口数は相変わらず少ないが、楽しんでくれているのだろうか。
クレイが少し不安になっていると、リンが言った。
「お前は教えるのが上手いな。いろいろ勉強になるよ」
「そう、かな? 今まで人に教えたことはないんだけどね」
勉強は好きで、密かに数学者には憧れていたけれども、結局真剣に努力することもなく、ここへ逃げて来てしまった。
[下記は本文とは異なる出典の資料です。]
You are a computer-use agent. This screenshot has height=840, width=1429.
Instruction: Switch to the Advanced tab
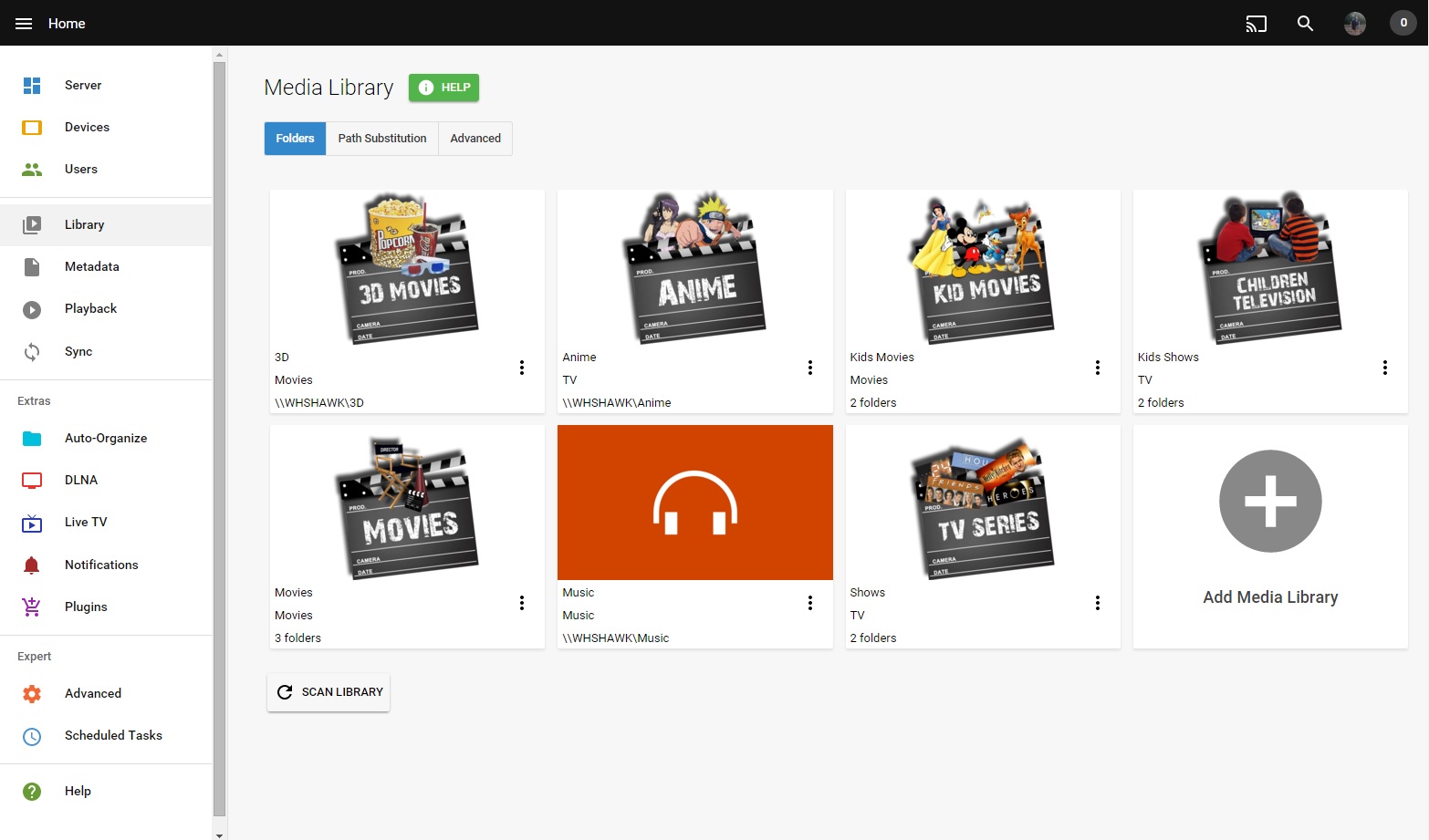[x=475, y=139]
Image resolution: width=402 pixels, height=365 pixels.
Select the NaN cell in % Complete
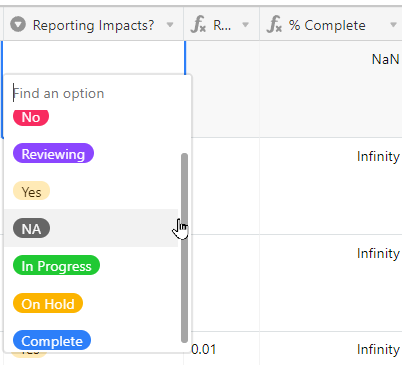(385, 59)
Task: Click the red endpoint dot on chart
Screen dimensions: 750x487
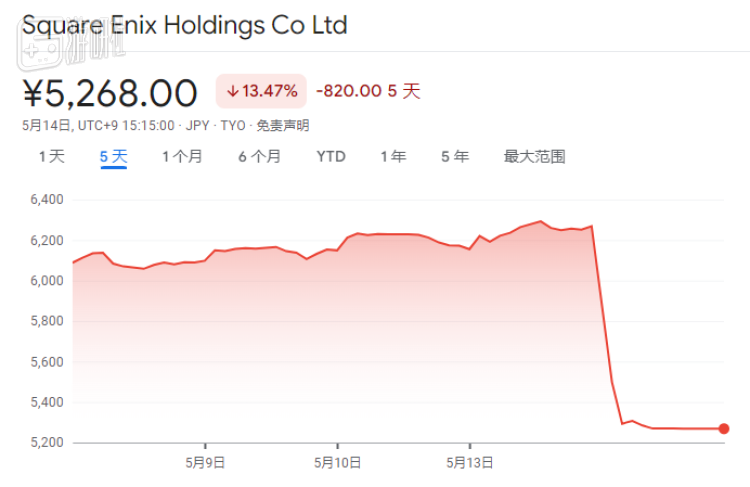Action: coord(724,429)
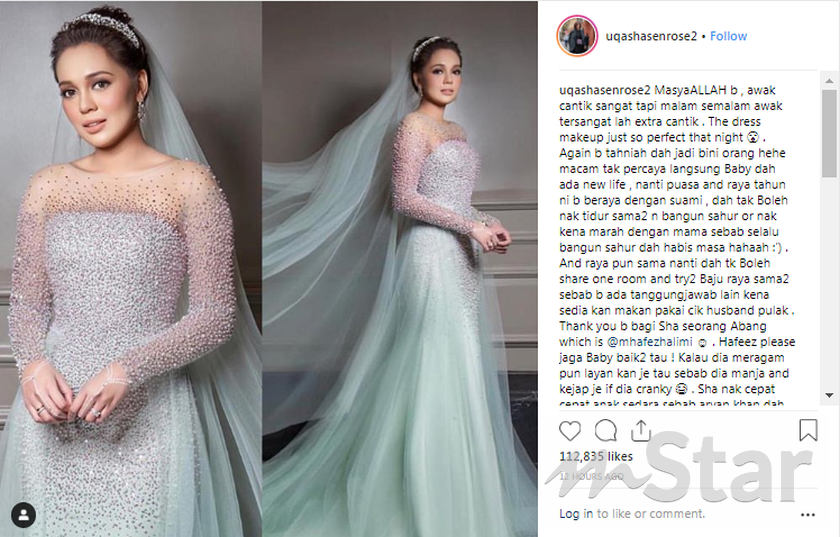This screenshot has width=840, height=537.
Task: Open more options three-dot menu
Action: [x=808, y=515]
そして今はリン達の敵でも味方でもない、宙ぶらりんな立場にいる。
振り子は空気抵抗等がなければ、理論上永遠に同じ動きを繰り返すと言うが、自分も何か外から力が加わらない限り、ずっと中途半端な人間なままなのかも知れなかった。
夕方になって、スイランがリンの家にやって来た。
夜の間も見回りは続けられると言うが、夜は有威者達の中で比較的力の強い者達が交代で行うのだという。
リン達は人間のように毎日睡眠を取る必要はないので、人間が夜の勤めをする時程の負担はなくとも、身分の高い者がする仕事ではないのだろう。
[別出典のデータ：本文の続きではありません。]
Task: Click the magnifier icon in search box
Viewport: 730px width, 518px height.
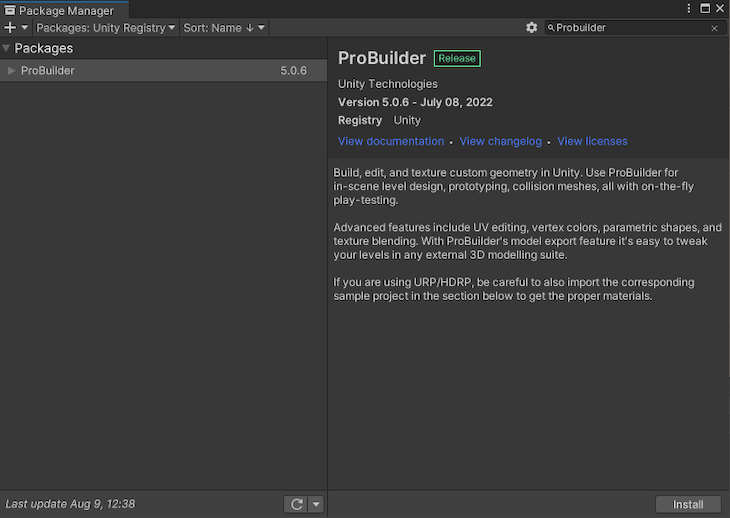Action: (551, 28)
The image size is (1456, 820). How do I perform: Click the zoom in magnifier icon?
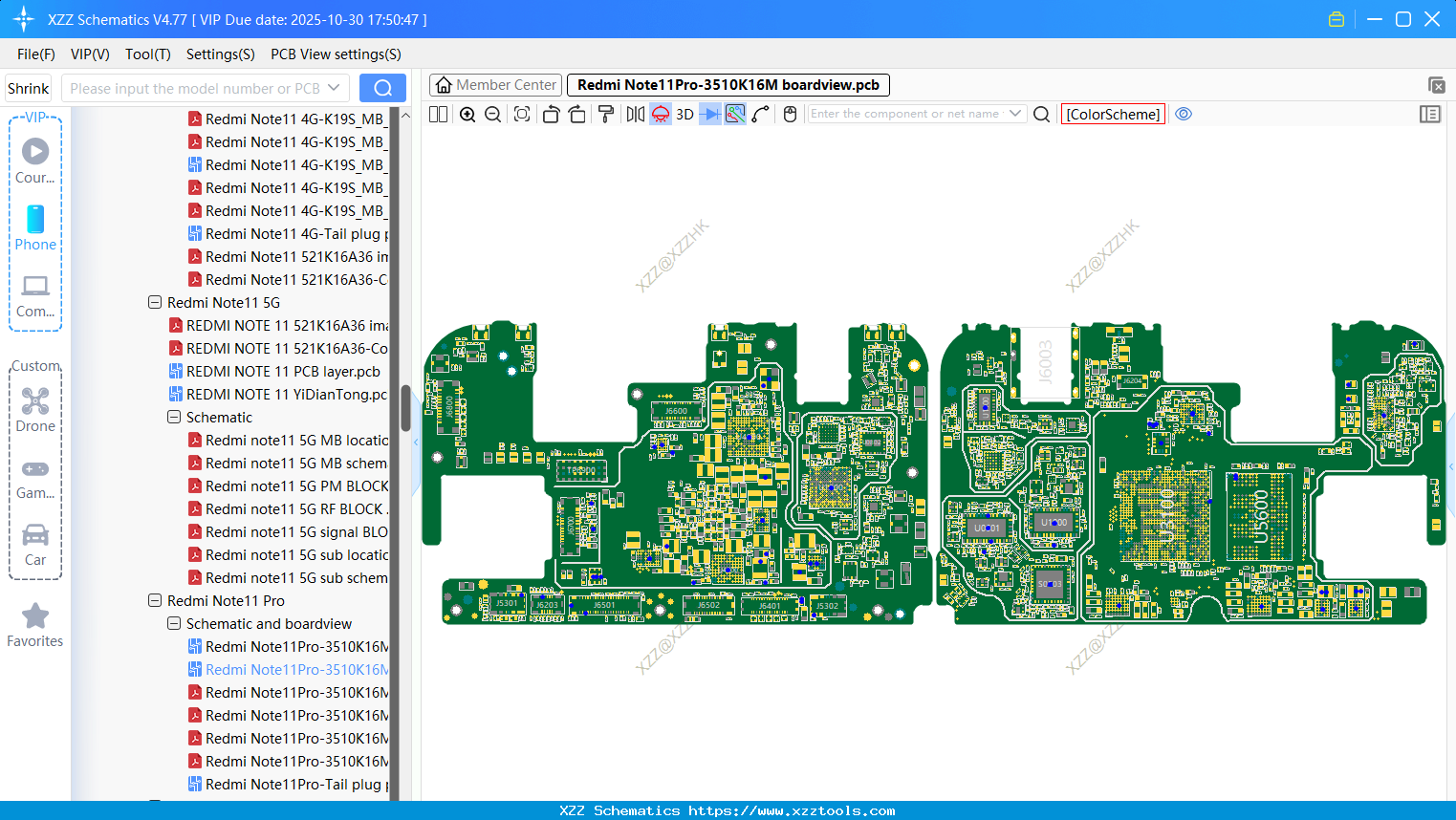click(x=467, y=115)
スイランは断りもなく空いていた敷物の上に腰を下ろすと、眼光鋭くクレイを睨み付けて凄んだ。
「私がいなかったからって、妙な真似してないでしょうね?」
先程少しだけ仲良くなれた気がしたのは、錯覚だったのだろうか。
クレイは力一杯怯えながら答えた。
「し、してないよ」
「何びくびくしてるのよ。怪しいわね」
クレイを睨む眼差しに一層力が篭ると、リンが呆れたように言う。
「お前があんまり睨むからだろ。怖がってるだけだよ」
正にその通りだが、自分で自分が情けなくなって、クレイは少し泣きそうになった。
だがこのまま黙り込んでしまっては余計に自分が惨めな気がしたし、何よりスイランに伝えておきたいことがあったので、クレイは勇気を出して喉から言葉を絞り出す。
「……さっきのこと、リンに話してみたよ。ちゃんとわかってくれた」
「そう。ありがと」
スイランは素っ気ないながらも、きちんと礼を口にした。
思い当たる節があるリンは「ああ、あのことか」という顔をしたが、何の話かわからないナギは首を傾げてスイランに問いかける。
「何のこと?」
「ん、ちょっとね。別に大したことじゃないわよ」
ナギは腑に落ちない様子だったが、それ以上追求することなく口を閉じると、リンがスイランに言った。
「今日はありがとな。今度果物でもご馳走するよ」
「忘れないでよね。ちゃんと甘くて美味しい奴じゃないと怒るわよ」
「わかってるよ。相変わらず甘いの好きだよな。私も嫌いじゃないけど」
リンとスイランの気の置けないやり取りを聞いて、クレイは瞳を和ませた。
「本当に、仲がいいんだね」
クレイの言葉に、リンが小さく笑う。
「まあな。物心付いた頃からずっと一緒だし。同じくらいの年の子供って、私達三人しかいなかったから、いつも三人で遊んでたんだ。サイカはちょっと年が離れてるから、一緒に遊ぶようになったのは遅かったし」
「そうなんだ。君達の中で誰が一番年上なの?」
「ナギだよ」
「え!?」
ナギが一番年下だとばかり思っていたクレイが思わずナギを凝視すると、ナギは少し傷ついたような顔で俯いた。
「私、子供っぽいから……」
どうやらナギは、リン達より少し幼く見えることを気にしているようだ。
まずい。
ここは何とか上手く取り繕わなくては。
クレイは素早く頭を回転させながら言った。
「あ、ええと、そうじゃなくて、リン達に比べると少し小柄だからてっきり……でも言われてみれば君が一番落ち着いてて、年上に見えるよ」
「……ありがとう」
ナギはとても喜んでいるようには思えない口調でそう言った。
ここは「年上に見える」と言うより、敢えてその件には触れずに強引に話題を逸らすべきだったのだろうか。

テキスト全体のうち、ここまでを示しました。